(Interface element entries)
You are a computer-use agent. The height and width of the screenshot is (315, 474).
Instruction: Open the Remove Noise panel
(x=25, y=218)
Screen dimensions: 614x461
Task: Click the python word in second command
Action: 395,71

Aim: Write out every line of the entries above with no changes at all.

Response for this exercise:
You are a computer-use agent. The height and width of the screenshot is (315, 474).
Instruction: Open the Remove Noise panel
(x=25, y=218)
Screen dimensions: 614x461
Task: Click the python word in second command
Action: 395,71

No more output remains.